-- begin PASSAGE --
So I'm left with the question: What do I do to make my family like that?  I think it starts with core values.  What are the things that we do in our family?  What marks who we are?  If we can focus on a vision, we can work to achieve it.  This is the time to define that vision--last night gave us a big head start.

1.12.2012

White People Problems

On Saturday Night Live last week, Charles Barkley hosted a sketch called "White People Problems"--a spoof highlighting the "problems" of upper-class people in America.  One woman was upset because the cashier at Arby's couldn't tell her if their chicken was free range.  One couple was in a tizzy because they had offered their summer house to some friends and now they wanted to stay there, too--in one of the five bedrooms--but were afraid it would be "awkward."

I laughed at the sketch...but then before I knew it I was laughing at myself!  For days weeks I have been consumed by a bare corner in our family room.  I have had a small bookshelf there that has nicely balanced out the floor lamp opposite the other side of the fireplace.  Now, I'm going to have to move it (it's very unsteady AND full of toddler-unfriendly items) and replace it with some kind of aesthetically-pleasing toy storage.  True confessions: I have spent hours on the internet looking at bookshelves, benches, chests, storage units, and baskets, trying to figure out what to put there.  And it hit me: This is a dilemma that 99% of the world's population can't even comprehend.  Most people with a fireplace use it for functional food preparation.  Most people with toys are lucky to have them--they aren't concerned with whether or not they are out and disturbing the decor. 

How blessed am I that my problems are so benign in the big scheme of things.

"There but by the grace of God go I."

1.09.2012

Things I Can't Say

There are things I feel I can't say...not without judgment or someone feeling like they have to sweep in and fix the situation. 

Things like: Sometimes I'm lonely.  

Things like: Sometimes I am frustrated and tired of feeling stuck in the house. 

Things like: I don't enjoy every minute of this stage of life. 

Things like: Sometimes I hear that Will is up from a nap, but I let him be for a few extra minutes just because I'm in the middle of something.

Things like: Sometimes I feel like I can't do this as well as I want to.  I can't "do it all"--and I don't even have that much on my plate, do I?

Things like: I just want to sleep in until noon.

Things like: I thought this would be easier.

Things like: Even as hard as this is, I still want a whole bunch of children. 

I'm not looking for answers, or fixes.  I'm anticipating the person who says (or thinks to himself), "If you're so unhappy, why don't you just go back to work?" or "If one is so hard, how can you want more?"
-- end PASSAGE --
-- begin TASK INPUTS --
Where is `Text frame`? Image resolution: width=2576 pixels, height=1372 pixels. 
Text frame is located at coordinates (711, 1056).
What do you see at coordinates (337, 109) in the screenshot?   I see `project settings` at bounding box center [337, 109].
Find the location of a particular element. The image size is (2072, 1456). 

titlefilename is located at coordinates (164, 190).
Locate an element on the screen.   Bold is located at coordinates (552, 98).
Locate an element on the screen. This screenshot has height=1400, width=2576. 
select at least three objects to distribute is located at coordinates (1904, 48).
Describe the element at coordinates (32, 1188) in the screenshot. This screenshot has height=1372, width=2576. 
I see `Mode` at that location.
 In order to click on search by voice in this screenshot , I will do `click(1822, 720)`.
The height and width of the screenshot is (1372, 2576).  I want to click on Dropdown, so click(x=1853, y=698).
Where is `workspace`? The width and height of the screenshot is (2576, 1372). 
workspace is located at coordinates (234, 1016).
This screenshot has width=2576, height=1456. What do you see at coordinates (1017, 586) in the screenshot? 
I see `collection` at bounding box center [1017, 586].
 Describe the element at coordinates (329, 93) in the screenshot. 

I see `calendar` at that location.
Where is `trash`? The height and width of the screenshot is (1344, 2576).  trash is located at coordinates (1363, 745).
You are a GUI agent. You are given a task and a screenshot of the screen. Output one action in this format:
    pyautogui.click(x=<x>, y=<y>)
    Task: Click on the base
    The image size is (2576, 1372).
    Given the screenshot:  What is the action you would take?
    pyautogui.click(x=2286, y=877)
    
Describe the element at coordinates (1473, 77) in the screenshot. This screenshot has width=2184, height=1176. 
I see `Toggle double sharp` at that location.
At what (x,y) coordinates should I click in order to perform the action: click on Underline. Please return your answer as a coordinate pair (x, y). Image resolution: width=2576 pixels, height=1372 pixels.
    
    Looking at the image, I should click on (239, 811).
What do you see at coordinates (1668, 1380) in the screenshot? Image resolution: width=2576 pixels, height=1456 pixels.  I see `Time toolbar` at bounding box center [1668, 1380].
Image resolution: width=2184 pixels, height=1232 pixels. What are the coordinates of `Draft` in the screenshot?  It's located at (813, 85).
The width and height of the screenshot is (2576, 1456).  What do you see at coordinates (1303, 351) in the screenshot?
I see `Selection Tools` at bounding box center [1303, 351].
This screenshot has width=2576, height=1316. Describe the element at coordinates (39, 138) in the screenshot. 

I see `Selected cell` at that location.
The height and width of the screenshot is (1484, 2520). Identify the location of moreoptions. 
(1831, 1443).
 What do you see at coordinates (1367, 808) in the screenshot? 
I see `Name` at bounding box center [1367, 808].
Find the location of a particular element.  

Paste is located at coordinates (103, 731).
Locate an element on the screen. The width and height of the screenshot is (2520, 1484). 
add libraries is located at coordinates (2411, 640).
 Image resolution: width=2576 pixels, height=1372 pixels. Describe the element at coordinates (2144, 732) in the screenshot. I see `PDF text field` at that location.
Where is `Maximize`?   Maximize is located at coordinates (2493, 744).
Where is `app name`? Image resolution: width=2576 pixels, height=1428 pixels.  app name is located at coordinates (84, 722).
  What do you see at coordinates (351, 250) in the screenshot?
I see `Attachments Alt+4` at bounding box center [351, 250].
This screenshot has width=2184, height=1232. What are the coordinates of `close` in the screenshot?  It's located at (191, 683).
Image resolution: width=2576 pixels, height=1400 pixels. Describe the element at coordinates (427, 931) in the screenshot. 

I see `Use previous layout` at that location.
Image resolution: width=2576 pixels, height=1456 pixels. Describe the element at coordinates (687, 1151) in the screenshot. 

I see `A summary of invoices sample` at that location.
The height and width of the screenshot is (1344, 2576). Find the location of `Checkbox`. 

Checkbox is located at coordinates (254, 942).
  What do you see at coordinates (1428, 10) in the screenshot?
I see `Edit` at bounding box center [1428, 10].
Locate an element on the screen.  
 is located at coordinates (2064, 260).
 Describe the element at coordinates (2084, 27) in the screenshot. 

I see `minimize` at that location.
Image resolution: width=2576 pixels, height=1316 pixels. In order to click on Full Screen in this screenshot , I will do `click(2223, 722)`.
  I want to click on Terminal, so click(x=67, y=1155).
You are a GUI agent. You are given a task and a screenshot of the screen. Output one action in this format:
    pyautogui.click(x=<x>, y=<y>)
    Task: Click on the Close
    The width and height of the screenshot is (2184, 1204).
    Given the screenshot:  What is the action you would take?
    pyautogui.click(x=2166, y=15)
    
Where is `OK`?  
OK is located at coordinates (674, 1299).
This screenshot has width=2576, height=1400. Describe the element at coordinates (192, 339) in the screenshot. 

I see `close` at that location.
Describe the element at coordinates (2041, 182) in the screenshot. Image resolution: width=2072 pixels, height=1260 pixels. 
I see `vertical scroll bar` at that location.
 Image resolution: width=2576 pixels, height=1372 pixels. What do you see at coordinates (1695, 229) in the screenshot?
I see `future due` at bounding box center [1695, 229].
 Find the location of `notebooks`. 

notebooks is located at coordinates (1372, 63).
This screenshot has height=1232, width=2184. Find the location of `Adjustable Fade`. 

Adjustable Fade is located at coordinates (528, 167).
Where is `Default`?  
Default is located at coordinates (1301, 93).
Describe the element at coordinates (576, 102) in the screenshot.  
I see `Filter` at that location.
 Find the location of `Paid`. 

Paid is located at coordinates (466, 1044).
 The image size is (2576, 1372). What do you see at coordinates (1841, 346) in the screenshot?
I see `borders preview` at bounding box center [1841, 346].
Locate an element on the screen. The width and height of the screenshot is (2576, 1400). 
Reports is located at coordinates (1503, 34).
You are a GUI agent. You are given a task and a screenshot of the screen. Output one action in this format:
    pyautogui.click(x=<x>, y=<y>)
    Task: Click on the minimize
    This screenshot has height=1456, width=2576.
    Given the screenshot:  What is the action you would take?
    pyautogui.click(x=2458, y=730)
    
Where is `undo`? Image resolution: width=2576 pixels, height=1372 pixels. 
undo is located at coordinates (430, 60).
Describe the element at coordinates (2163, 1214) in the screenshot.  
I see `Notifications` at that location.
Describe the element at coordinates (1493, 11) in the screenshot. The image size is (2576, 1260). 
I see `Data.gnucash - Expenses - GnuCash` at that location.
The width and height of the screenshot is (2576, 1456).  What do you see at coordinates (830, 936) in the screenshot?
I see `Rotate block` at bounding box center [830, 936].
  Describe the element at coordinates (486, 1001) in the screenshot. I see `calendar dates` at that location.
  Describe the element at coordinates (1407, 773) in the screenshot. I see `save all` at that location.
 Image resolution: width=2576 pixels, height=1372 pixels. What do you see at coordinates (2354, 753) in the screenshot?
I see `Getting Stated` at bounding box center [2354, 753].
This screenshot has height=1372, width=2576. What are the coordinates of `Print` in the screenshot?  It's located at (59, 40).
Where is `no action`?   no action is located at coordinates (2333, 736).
-- end TASK INPUTS --
REQUESTS:
A - Return the stretch of rows from the first one through the line containing "coordinates (1363, 745).", copied exactly.
B - Resume the blog passage from its last sentence and write what comes next.

ANSWER LIST:
A -
Where is `Text frame`? Image resolution: width=2576 pixels, height=1372 pixels. 
Text frame is located at coordinates (711, 1056).
What do you see at coordinates (337, 109) in the screenshot?   I see `project settings` at bounding box center [337, 109].
Find the location of a particular element. The image size is (2072, 1456). 

titlefilename is located at coordinates (164, 190).
Locate an element on the screen.   Bold is located at coordinates (552, 98).
Locate an element on the screen. This screenshot has height=1400, width=2576. 
select at least three objects to distribute is located at coordinates (1904, 48).
Describe the element at coordinates (32, 1188) in the screenshot. This screenshot has height=1372, width=2576. 
I see `Mode` at that location.
 In order to click on search by voice in this screenshot , I will do `click(1822, 720)`.
The height and width of the screenshot is (1372, 2576).  I want to click on Dropdown, so click(x=1853, y=698).
Where is `workspace`? The width and height of the screenshot is (2576, 1372). 
workspace is located at coordinates (234, 1016).
This screenshot has width=2576, height=1456. What do you see at coordinates (1017, 586) in the screenshot? 
I see `collection` at bounding box center [1017, 586].
 Describe the element at coordinates (329, 93) in the screenshot. 

I see `calendar` at that location.
Where is `trash`? The height and width of the screenshot is (1344, 2576).  trash is located at coordinates (1363, 745).

B -
The truth is that I'm not unhappy.  I'm just human.  And the truth is that it's not all about me.  I've made a decision based on what I think is in the best interest of my entire family...including me.  And I don't regret that decision for a minute.  Far from it!  We all have bad days.  We all have things about our jobs that we dislike.  I just haven't had the guts to say it.

I am so blessed to be able to stay home.  I don't want to complain.  But I want to be real.  I want to be heard.  I want to know I'm not alone.

1.01.2012

Sleep Training Continued...

Well, I was wrong.  It was not that easy.

I was putting Will down when he seemed tired to me, and he was only napping for 30 minutes at a time, twice a day...3 times IF I was lucky.  Unlucky days he would scream for an hour instead of taking a nap.

Then, the worst part: He started waking up twice in the night!  I would lie down, sleep for an hour, then he was up again!

What was I doing wrong?  He was going to bed early, I was putting him down when he was tired....  He was sleeping great until I started messing with his schedule!  Argh.

Back to "the book" (as in, "the book says any nap less than an hour doesn't count."  And "the book says the earlier he goes to bed, the longer he will sleep in the morning.")

The book also said that I needed to get the naps in order before the night sleep would hit a stride again.  And I needed to put him to bed DROWSY not TIRED.  Big difference.  So, I tried that, and met with greater success.  Much less crying and longer naps.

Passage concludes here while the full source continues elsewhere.